None of this is as straightforward as it seems.

A "for" loop in Python isn't particularly cheap. It compiles to some static overhead to set up the iterator, then each loop iteration compiles to the "FOR_ITER" opcode, a "STORE_FAST" opcode to assign the iteration value to a variable, and the body of the loop.

"FOR_ITER" calls the "__next__()" method of the iterator (which is on top of the interpreter object stack), catches the StopIteration exception to know when to terminate the loop (by jumping past the loop body), and stores the iterator value to the top of the stack. What "__next__()" does is totally opaque - we don't know what kind of object A is - but since we've added the overhead of a function call already it wouldn't matter if it was a super tight bit of machine code, we're already paying a (relatively) hefty runtime cost.

A particularly bad implementation of "__next__()" for some custom iterable collection might be so stupid as to walk through the collection until it reaches the current index's item and returns that, so "for value in A" could in fact be O(n^2).

Plus, "result ^= A[value-1]" is substantially more work than "result ^= value", so even just on the loop bodies the two examples aren't very similar at all.
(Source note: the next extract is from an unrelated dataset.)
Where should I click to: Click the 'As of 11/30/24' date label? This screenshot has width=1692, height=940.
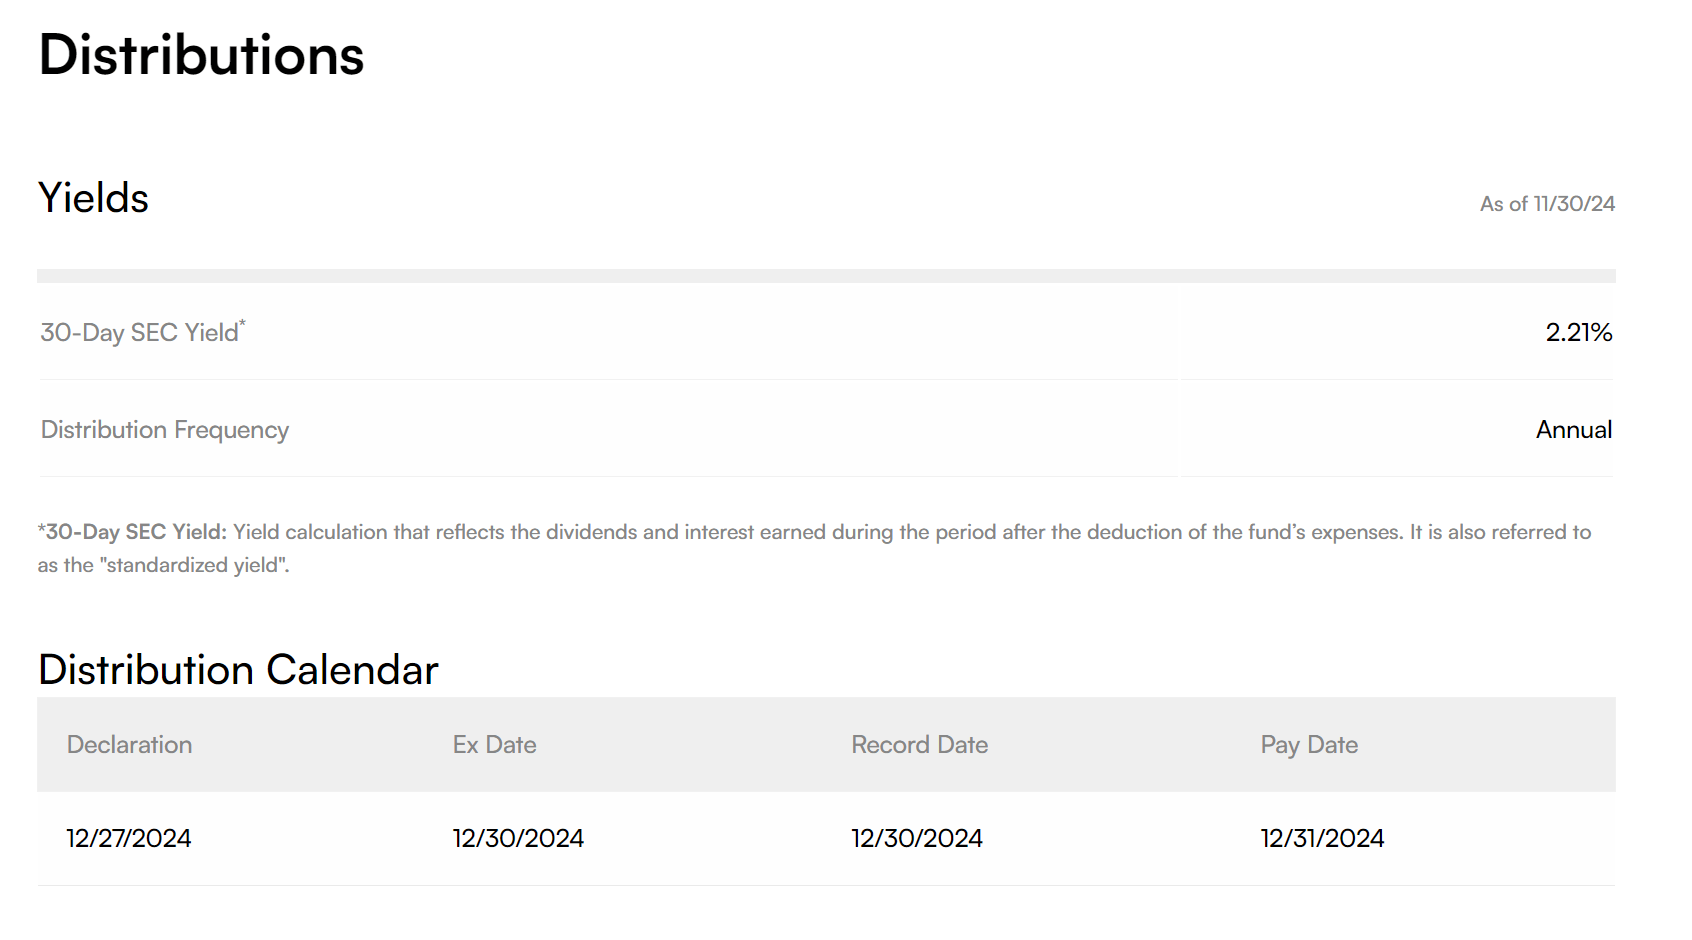1547,204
Evaluating "A[value-1]" may wind up calling a "__getitem__()" method on A.

If A is, say, a linked list or binary tree, iterating it is very cheap but indexing it is O(n), so the second loop might be O(n^2) where the first is O(n).

So maybe we be a bit more Pythonic, and do:

    for i, value in enumerate(A)
        result ^= i
        result ^= value

Why would this matter for speed? I don't know. Unless 'n' is pretty big a human won't even notice the execution time of any of this code.